How I Discovered Texas Juniper Yeast for Sourdough
When we moved from California to Texas, I brought two very special sourdough starters with me: one gifted by my aunt and another—a very old one—from my stepmother, with roots all the way back to Austria. These starters had served us faithfully in California, giving us beautiful loaves of bread week after week.
But here in Texas, something was different. Despite our confidence and experience, our bread came out oddly shaped, dense, and lacking the rise we were used to. Week after week, loaf after loaf, it just wasn’t working.

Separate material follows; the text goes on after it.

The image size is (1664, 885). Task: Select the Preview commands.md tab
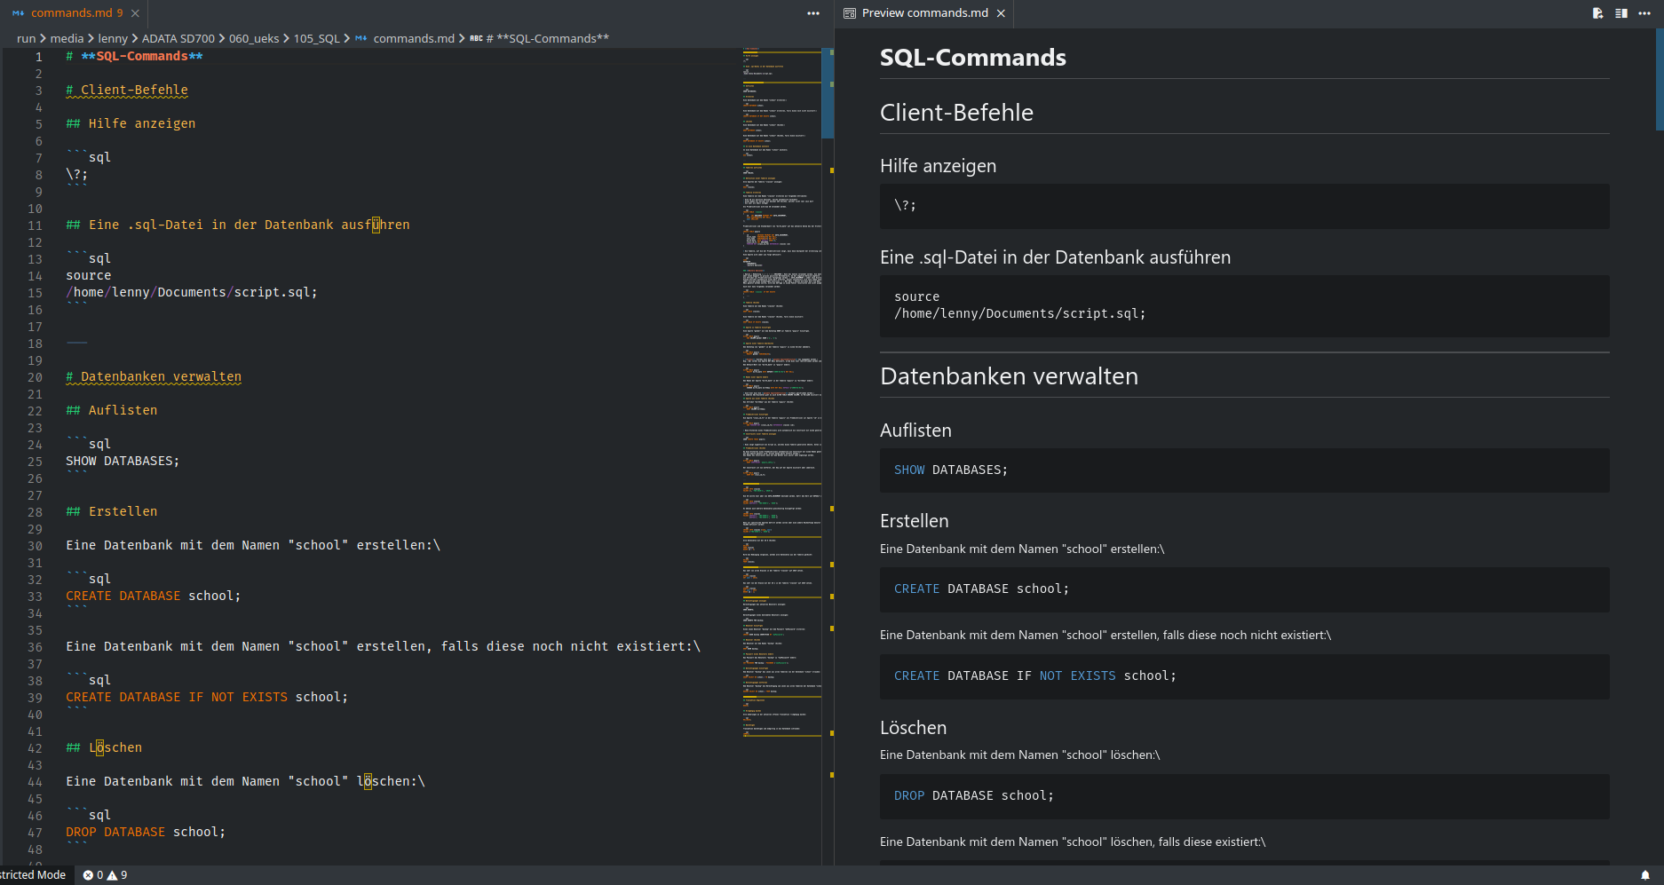923,12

I began to wonder: maybe what we needed wasn’t just persistence, but a new starter—one that belonged to this place. Something that carried the wild yeast of Texas itself.
Foraging for Yeast in the Texas Hill Country
It was January, with little growing outside—no fresh fruit, no wildflowers. But if you’ve ever spent time in Central Texas, you know one thing thrives year-round: cedar trees. (Though they’re actually Ashe juniper, everyone here calls them cedar.)
The trees were heavy with small, pale-blue berries dusted in a white coating of wild yeast. I picked a handful and carried them home, curious to see if they might hold the answer.
In a quart jar, I combined the juniper berries with filtered water and flour. To my surprise, within three days the jar was alive—bubbling, frothy, and yeasty. My husband tested it on our bread the very next day, and the loaf rose beautifully.
From Foraging to the Farm Table
That humble jar of wild juniper yeast became the foundation for all of our baking here in Texas. To this day, every loaf of sourdough bread, every cinnamon roll, and every pizza crust at The Barn at Sovereignty Ranch is made with our very own Texas-foraged juniper starter.
It’s a reminder that bread isn’t just flour, water, and salt. It’s a collaboration with the living place you call home. The wild yeast that surrounds us is as much a part of the land as the soil beneath our feet—and when you bake with it, you taste not just bread, but the story of a place.